概述

Auto

> Plan → [ExitPlanMode batch-approve] → Execute in Batches → Verify

Manual invocation only. Type /auto. Never auto-triggers.

Announce at start: "I'm using the auto skill to plan and execute this task."

When to Use

Type /auto. That is the only trigger.

Use for: tasks with 2+ distinct steps, multi-file changes, cross-domain work.

Skip for: single-line fixes, pure Q&A, reading files.

Modes

The user's intent determines the mode. No keyword matching — understand what they want from the request.

Mode	User Intent	Behavior
------	-------------	----------
PLAN	User wants a plan only, no execution	EnterPlanMode -> design plan -> save to `docs/plans/` -> ExitPlanMode -> STOP
BUILD	User wants to execute an existing plan	Load plan from `docs/plans/` -> critical review -> execute in batches with checkpoints
FULL	(default) Plan then execute	EnterPlanMode -> present plan -> ExitPlanMode(allowedPrompts) -> execute all steps
AUTO	User wants autonomous execution, minimal prompts	Plan internally -> ExitPlanMode(allowedPrompts) -> execute without review gates

Workflow

Step 0: Initialize Skill Index

Every auto invocation starts here. The skill index at references/skill-index.json is the single source of truth for skill matching. Keep it fresh.
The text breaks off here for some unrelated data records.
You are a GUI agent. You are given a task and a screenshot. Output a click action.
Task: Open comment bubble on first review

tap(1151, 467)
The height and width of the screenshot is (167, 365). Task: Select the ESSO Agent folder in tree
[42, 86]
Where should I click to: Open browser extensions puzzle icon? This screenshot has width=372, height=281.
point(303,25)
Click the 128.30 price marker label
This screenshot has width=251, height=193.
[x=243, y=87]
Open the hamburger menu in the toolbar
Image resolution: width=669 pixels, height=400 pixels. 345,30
Two modes — index absent vs. index present:

Scenario	Behavior
----------	----------
First run (index missing)	Full scan → read every SKILL.md body → classify each skill from full content
Subsequent run (index exists)	Diff scan → only classify new/changed skills via full body read → delete removed entries

Step 0a: Full Scan (First Run — No Index Exists)

This is the expensive path. It happens ONCE.
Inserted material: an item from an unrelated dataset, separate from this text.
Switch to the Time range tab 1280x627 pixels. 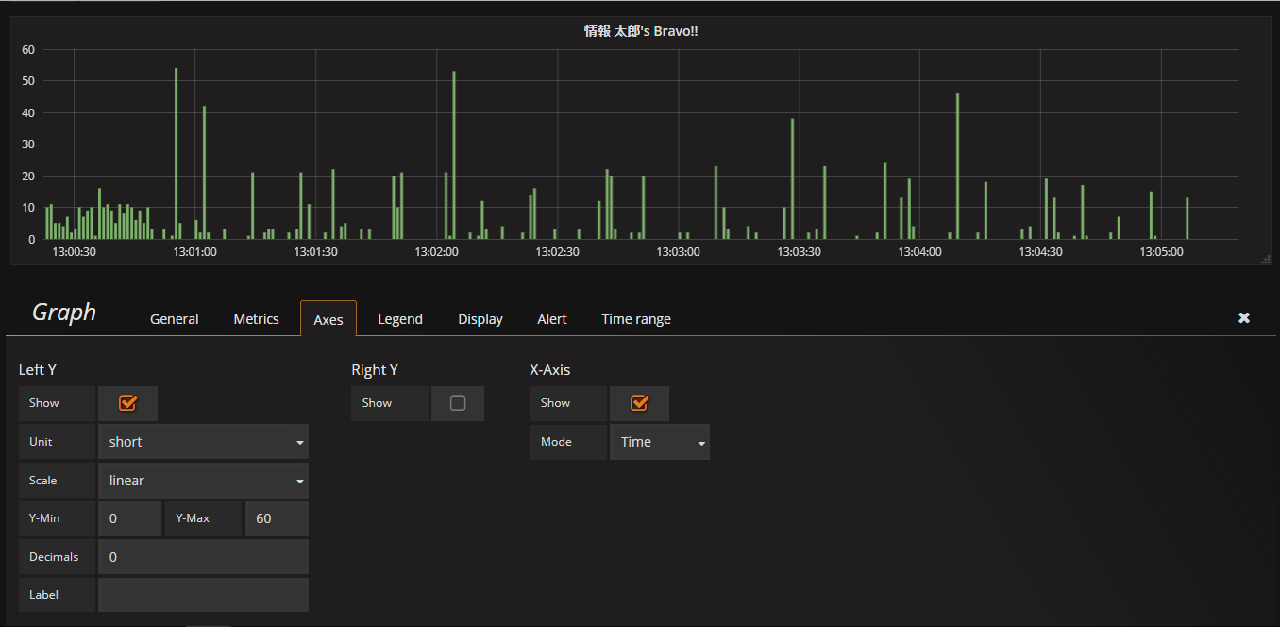636,319
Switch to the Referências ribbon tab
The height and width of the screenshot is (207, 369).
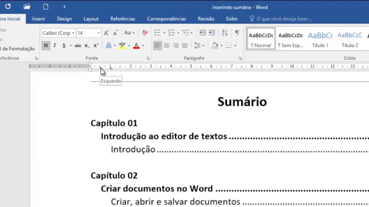point(123,19)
Run: python scripts/scan_skills.py --json-stdout
Read the scan output. classifications_needed will contain ALL discovered skills.
For every skill in classifications_needed:

a. Read the full SKILL.md body using the file path from the scan output. No shortcuts. No pattern pre-classification. No name+description guessing.
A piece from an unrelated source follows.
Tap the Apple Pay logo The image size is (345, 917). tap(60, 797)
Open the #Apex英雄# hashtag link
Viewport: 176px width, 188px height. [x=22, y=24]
b. Classify using the Classification Guidelines below — ops, domain, prereqs, summary (one sentence capturing the actual behavior, not the frontmatter description), use_for (2-5 specific tasks), do_not_use_for (1-3 likely misapplications).

c. The scan_skills.py pre_classified field is a hint only — verify against the full body. Override when it disagrees.

Write all classifications to skill-index.json v2 format: {version, scanned_at, skills: {name: {ops, domain, prereqs, summary, use_for, do_not_use_for, content_hash}}}
Save. The index now exists. Proceed to Step 1.

Constraint: Process in batches of 20-30 skills. After each batch, write partial results to the index so a crash doesn't lose all progress.

Step 0b: Incremental Update (Subsequent Runs — Index Exists)

This is the cheap path. It happens on every subsequent /auto invocation.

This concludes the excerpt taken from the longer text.